International Seminar of Semiotics in Paris

2025-2026 Programme | Seminar Series
Seminaire-international-semiotique
Seminaire-international-semiotique
Between automatisms and the automatisation of language practices: towards a new semiotics of the stereotype

The theme of the 2025-2026 International Seminar of Semiotics aims to discuss certain results that have emerged, and questions that have come to the fore, during the past two years of seminars dedicated to artificial intelligence (AI) and enunciation theory (2023-2024), and to generative artificial intelligence (GAI), intersemiotic translation and creativity (2024-2025). In particular, it has become apparent that the texts produced by GAI require semiotics to reconsider, afresh, the sedimentation of discursive stocks and the dynamics that stabilise, diffuse or renew discursive forms and registers (praxis of enunciation).

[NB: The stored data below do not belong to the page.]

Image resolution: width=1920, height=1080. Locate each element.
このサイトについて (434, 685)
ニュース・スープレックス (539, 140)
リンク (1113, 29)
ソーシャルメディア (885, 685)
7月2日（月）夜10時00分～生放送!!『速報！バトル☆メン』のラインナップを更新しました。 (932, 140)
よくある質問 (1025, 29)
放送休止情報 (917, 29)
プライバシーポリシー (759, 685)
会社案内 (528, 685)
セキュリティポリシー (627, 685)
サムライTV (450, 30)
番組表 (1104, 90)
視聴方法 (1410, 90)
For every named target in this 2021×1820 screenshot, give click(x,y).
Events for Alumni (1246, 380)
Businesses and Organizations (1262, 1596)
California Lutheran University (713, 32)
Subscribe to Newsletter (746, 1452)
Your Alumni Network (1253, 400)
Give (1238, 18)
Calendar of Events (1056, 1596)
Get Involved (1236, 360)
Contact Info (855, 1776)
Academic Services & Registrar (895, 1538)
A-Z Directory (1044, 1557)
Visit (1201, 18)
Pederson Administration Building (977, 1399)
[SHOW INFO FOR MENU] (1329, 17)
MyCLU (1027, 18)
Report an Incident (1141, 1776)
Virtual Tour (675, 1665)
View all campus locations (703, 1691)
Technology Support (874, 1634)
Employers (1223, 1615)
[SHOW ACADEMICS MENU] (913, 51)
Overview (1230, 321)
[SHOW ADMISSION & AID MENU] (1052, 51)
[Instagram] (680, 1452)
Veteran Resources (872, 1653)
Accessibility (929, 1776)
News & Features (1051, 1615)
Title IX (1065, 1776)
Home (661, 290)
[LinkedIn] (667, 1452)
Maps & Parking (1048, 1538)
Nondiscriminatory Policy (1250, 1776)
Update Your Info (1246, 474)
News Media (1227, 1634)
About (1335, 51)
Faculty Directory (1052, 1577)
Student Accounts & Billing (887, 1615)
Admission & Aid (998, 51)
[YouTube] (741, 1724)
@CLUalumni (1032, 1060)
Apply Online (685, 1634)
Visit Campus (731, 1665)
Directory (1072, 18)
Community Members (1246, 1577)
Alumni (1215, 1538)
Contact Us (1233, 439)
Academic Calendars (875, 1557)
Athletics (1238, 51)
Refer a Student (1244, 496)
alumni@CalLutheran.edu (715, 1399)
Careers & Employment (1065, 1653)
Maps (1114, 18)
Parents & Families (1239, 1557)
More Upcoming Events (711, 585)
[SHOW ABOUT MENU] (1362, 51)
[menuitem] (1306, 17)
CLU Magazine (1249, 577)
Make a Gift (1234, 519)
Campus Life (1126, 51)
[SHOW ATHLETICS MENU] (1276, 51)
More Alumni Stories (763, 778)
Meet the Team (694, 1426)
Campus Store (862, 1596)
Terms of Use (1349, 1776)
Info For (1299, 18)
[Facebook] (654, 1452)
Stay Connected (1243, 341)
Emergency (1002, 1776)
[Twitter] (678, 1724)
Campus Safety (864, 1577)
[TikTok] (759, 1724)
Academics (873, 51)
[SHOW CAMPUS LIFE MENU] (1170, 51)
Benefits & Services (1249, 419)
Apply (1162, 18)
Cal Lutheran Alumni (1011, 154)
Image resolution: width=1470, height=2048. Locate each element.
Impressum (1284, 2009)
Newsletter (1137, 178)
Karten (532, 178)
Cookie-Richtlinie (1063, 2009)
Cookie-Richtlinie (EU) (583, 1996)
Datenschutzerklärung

From automatisms to stereotypes

The objective is to pursue reflections on automatisms which involve, on the one hand, bodily, psychic and cultural reactions that characterise the human and animal species – studied in detail in biology, psychology and psychopathology – and, on the other hand, linguistic constructions that may stabilise into highly recognisable formulas and formulations (motifs, topoi, or stereotypes). These discursive productions prove to be very useful – even conditioning communicability itself as a “commonplace” – since they are easily transportable and detachable from one discourse to another. Unlike motifs and topoi, which are the starting points of intertextuality and of creative reappropriations circulating across domains, stereotypes have often been relegated to a secondary role. They are frequently reproached for belonging to the folkloric or popular discourse, which places them modestly within the hierarchy of discourses. Nevertheless, they have always played an important role in political and artistic discourse.

When AI replays stereotypes

These stereotypes, generated by collective linguistic automatisms, find an echo in the products of GAI, which themselves stem from a complex history of language and reasoning automatisation, for which linguistics and cybernetics contributed foundational principles. The formalisation and automatisation of language brought with them a new questioning of discursive normativity (how can a machine adapt to changing contexts?) and of the possibility of producing texts that are more or less stereotypical or original.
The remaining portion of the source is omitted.